Despite their limitations, you can still use one of these products to gain the benefits of FTDD. You must expect to spend a little more development time on functional test scripts than ought to be necessary. I expect that as the products mature, this will cease to be an issue.
If you are doing Microsoft .NET development, you are in a better position with regard to tools for FTDD. Chapter 12 of the book Test-Driven Development in Microsoft .NET by James Newkirk and Alexei Vorontsov steps you through a practical example of how to write an executable functional test for a web UI component in .NET. The test script can be written before any actual code exists, and can provide a straightforward guide to the developer in writing the code.
Ruby on Rails is fast becoming a mainstream development tool for serious webapps. The Ruby language has been intelligently designed to support TDD, and Rails builds on that foundation. Unit testing is much simpler with Ruby and Rails than in most other languages. Unsurprisingly, it is straightforward to extend TDD to the functional test level. No supplemental tools beyond Ruby are needed. A Guide to Testing the Rails provides basic information about tesing Rails applications, and How to Functional Test a Create Action in Ruby on Rails steps you through the process of writing a functional test for a UI component.
Not just any old program can be used for FTDD. Testing tools that can support FTDD must be designed with adaptive development in mind. Tools designed to support predictive methodologies have a different purpose, are applied at different points in the development cycle, and are used by different personnel than those designed for adaptive methodologies.

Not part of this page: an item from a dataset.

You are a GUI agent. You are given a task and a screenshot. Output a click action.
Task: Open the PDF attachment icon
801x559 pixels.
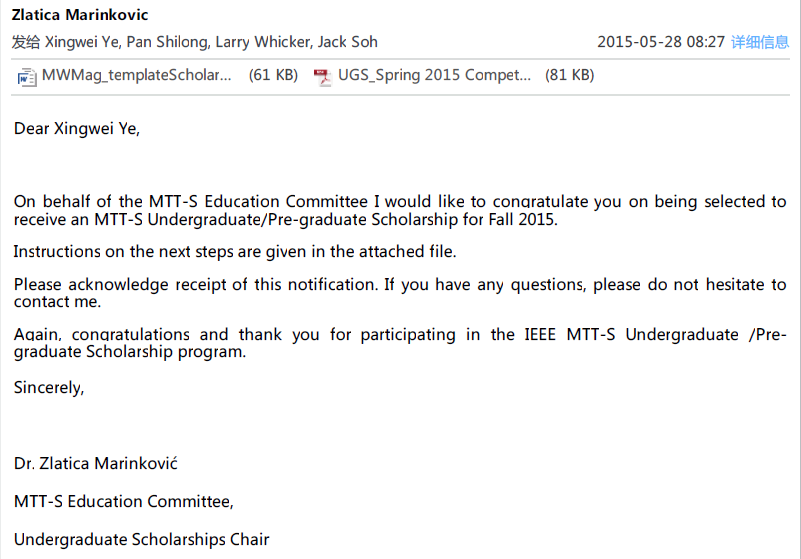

Testing tools for predictive projects are often aimed at non-technical users. Testing is performed after code has been developed to a "stable" state. Testing personnel record user actions on the UI and save the resulting scripts. Little, if any customization of the scripts is done. The purpose of testing is to validate functionality, not to guide development.

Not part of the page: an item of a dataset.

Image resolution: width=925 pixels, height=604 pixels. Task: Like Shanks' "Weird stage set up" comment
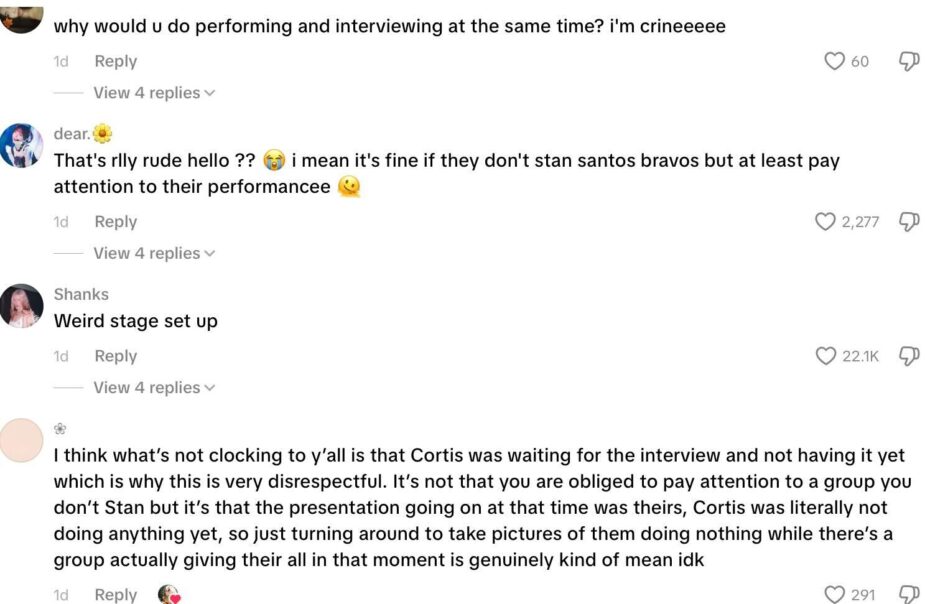[825, 356]
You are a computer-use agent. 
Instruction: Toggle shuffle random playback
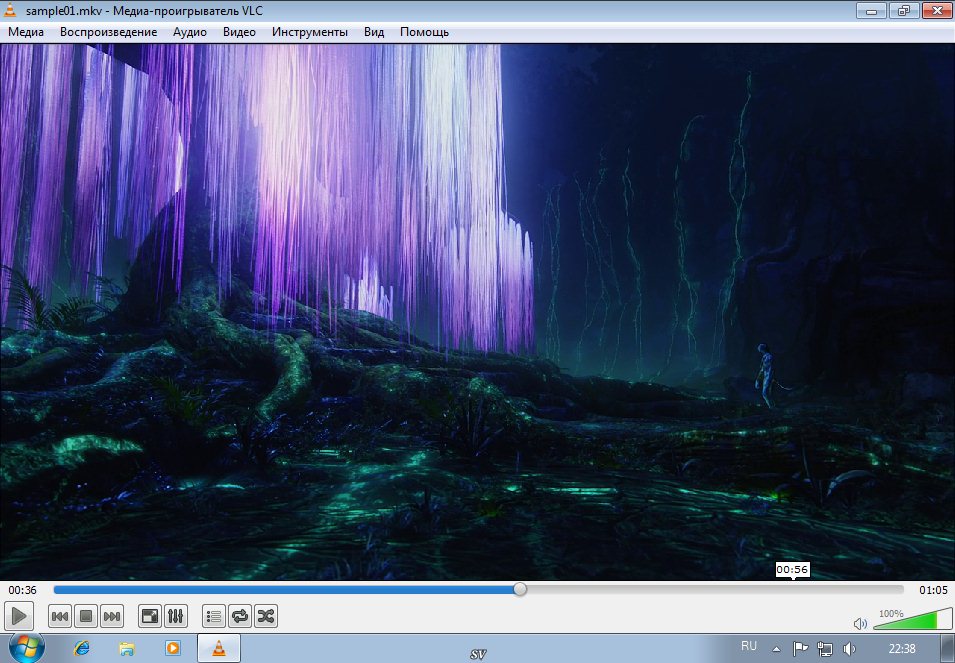[265, 616]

FTDD on an adaptive project is entirely different. Tests are written before the code is written. Developers write test scripts in a programming language. The purpose of testing is to guide development and enforce requirements directly, not to validate the functionality of completed code.

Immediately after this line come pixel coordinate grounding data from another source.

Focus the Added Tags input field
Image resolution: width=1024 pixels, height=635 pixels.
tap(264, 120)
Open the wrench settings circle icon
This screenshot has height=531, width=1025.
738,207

If you want to use FTDD, you must be cognizant of these differences and be sure to assign tasks to the appropriate personnel. A functional test script written before any application code exists must be co-developed by a person who understands the functional requirements very well and a person who understands the programming language very well. It is unrealistic to look for a "point and click" sort of tool for FTDD.
FTDD offers solutions to a number of technical, procedural, and organizational problems commonly encountered in software development shops. To be successful with FTDD, you must understand its purpose, value, and trade-offs; assign the appropriate personnel to do the work; include the appropriate steps in the development process; choose appropriate testing tools; and rigorously apply an adaptive methodology such as XP or Scrum.
From those efforts you can reduce organizational overhead and free resources to work directly on customer service, simplify your development process, improve intra-team communication, raise the level of quality of your code, minimize the number of defects created during development, reduce the number of hidden production problems that occur after development is complete, and deliver greater value to your customers at lower cost. Last but not least, you can make your life as a developer just a little easier.